[Collected data entries]
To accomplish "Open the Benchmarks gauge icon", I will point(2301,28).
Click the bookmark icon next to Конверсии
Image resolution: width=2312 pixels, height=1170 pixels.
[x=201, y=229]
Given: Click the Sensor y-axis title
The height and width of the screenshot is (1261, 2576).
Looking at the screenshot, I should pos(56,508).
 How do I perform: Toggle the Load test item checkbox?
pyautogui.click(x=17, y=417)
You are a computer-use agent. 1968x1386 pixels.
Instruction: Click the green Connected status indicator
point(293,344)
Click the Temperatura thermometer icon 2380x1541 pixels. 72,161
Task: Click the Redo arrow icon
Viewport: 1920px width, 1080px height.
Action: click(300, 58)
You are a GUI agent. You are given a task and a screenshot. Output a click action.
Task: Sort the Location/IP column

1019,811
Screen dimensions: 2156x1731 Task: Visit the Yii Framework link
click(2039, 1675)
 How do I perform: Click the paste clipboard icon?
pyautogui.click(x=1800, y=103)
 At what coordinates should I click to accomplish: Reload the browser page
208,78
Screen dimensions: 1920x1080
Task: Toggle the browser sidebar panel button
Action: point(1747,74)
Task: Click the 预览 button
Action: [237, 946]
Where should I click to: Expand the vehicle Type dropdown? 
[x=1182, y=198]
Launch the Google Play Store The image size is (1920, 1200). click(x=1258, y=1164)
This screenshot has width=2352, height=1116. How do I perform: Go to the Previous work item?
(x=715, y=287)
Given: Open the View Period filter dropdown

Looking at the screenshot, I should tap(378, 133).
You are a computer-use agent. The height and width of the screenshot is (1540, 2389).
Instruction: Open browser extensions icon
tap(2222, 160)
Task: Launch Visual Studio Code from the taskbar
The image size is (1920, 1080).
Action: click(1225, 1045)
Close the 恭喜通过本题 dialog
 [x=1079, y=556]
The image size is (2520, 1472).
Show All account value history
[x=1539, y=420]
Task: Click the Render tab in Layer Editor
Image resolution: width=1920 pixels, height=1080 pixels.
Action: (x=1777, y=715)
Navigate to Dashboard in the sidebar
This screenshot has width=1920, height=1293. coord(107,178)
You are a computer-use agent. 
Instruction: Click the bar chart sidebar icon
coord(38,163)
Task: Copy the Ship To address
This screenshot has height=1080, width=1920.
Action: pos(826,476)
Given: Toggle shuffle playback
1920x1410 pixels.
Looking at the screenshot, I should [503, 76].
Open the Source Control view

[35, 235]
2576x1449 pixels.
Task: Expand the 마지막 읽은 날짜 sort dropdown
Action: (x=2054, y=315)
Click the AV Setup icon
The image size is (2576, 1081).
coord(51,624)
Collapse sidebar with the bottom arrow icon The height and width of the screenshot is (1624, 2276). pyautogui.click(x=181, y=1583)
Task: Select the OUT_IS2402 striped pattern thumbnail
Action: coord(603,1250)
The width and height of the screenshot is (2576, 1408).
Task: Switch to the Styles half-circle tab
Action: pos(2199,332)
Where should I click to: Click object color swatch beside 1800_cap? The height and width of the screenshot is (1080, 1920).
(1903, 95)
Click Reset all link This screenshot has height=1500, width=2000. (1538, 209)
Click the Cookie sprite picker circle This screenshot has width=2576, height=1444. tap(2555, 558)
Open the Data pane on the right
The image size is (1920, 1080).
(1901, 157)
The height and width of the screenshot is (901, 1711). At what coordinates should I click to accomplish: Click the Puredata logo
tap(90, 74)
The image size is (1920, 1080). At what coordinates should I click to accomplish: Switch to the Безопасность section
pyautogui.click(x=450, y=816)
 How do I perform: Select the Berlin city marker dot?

*Assigned task*
Please repeat every entry, exactly as it was written.

*Reply*
To accomplish "Open the Benchmarks gauge icon", I will point(2301,28).
Click the bookmark icon next to Конверсии
Image resolution: width=2312 pixels, height=1170 pixels.
[x=201, y=229]
Given: Click the Sensor y-axis title
The height and width of the screenshot is (1261, 2576).
Looking at the screenshot, I should pos(56,508).
 How do I perform: Toggle the Load test item checkbox?
pyautogui.click(x=17, y=417)
You are a computer-use agent. 1968x1386 pixels.
Instruction: Click the green Connected status indicator
point(293,344)
Click the Temperatura thermometer icon 2380x1541 pixels. 72,161
Task: Click the Redo arrow icon
Viewport: 1920px width, 1080px height.
Action: click(300, 58)
You are a GUI agent. You are given a task and a screenshot. Output a click action.
Task: Sort the Location/IP column

1019,811
Screen dimensions: 2156x1731 Task: Visit the Yii Framework link
click(2039, 1675)
 How do I perform: Click the paste clipboard icon?
pyautogui.click(x=1800, y=103)
 At what coordinates should I click to accomplish: Reload the browser page
208,78
Screen dimensions: 1920x1080
Task: Toggle the browser sidebar panel button
Action: point(1747,74)
Task: Click the 预览 button
Action: [237, 946]
Where should I click to: Expand the vehicle Type dropdown? 
[x=1182, y=198]
Launch the Google Play Store The image size is (1920, 1200). click(x=1258, y=1164)
This screenshot has width=2352, height=1116. How do I perform: Go to the Previous work item?
(x=715, y=287)
Given: Open the View Period filter dropdown

Looking at the screenshot, I should tap(378, 133).
You are a computer-use agent. The height and width of the screenshot is (1540, 2389).
Instruction: Open browser extensions icon
tap(2222, 160)
Task: Launch Visual Studio Code from the taskbar
The image size is (1920, 1080).
Action: click(1225, 1045)
Close the 恭喜通过本题 dialog
 [x=1079, y=556]
The image size is (2520, 1472).
Show All account value history
[x=1539, y=420]
Task: Click the Render tab in Layer Editor
Image resolution: width=1920 pixels, height=1080 pixels.
Action: (x=1777, y=715)
Navigate to Dashboard in the sidebar
This screenshot has width=1920, height=1293. coord(107,178)
You are a computer-use agent. 
Instruction: Click the bar chart sidebar icon
coord(38,163)
Task: Copy the Ship To address
This screenshot has height=1080, width=1920.
Action: pos(826,476)
Given: Toggle shuffle playback
1920x1410 pixels.
Looking at the screenshot, I should [503, 76].
Open the Source Control view

[35, 235]
2576x1449 pixels.
Task: Expand the 마지막 읽은 날짜 sort dropdown
Action: (x=2054, y=315)
Click the AV Setup icon
The image size is (2576, 1081).
coord(51,624)
Collapse sidebar with the bottom arrow icon The height and width of the screenshot is (1624, 2276). pyautogui.click(x=181, y=1583)
Task: Select the OUT_IS2402 striped pattern thumbnail
Action: coord(603,1250)
The width and height of the screenshot is (2576, 1408).
Task: Switch to the Styles half-circle tab
Action: pos(2199,332)
Where should I click to: Click object color swatch beside 1800_cap? The height and width of the screenshot is (1080, 1920).
(1903, 95)
Click Reset all link This screenshot has height=1500, width=2000. (1538, 209)
Click the Cookie sprite picker circle This screenshot has width=2576, height=1444. tap(2555, 558)
Open the Data pane on the right
The image size is (1920, 1080).
(1901, 157)
The height and width of the screenshot is (901, 1711). At what coordinates should I click to accomplish: Click the Puredata logo
tap(90, 74)
The image size is (1920, 1080). At what coordinates should I click to accomplish: Switch to the Безопасность section
pyautogui.click(x=450, y=816)
 How do I perform: Select the Berlin city marker dot?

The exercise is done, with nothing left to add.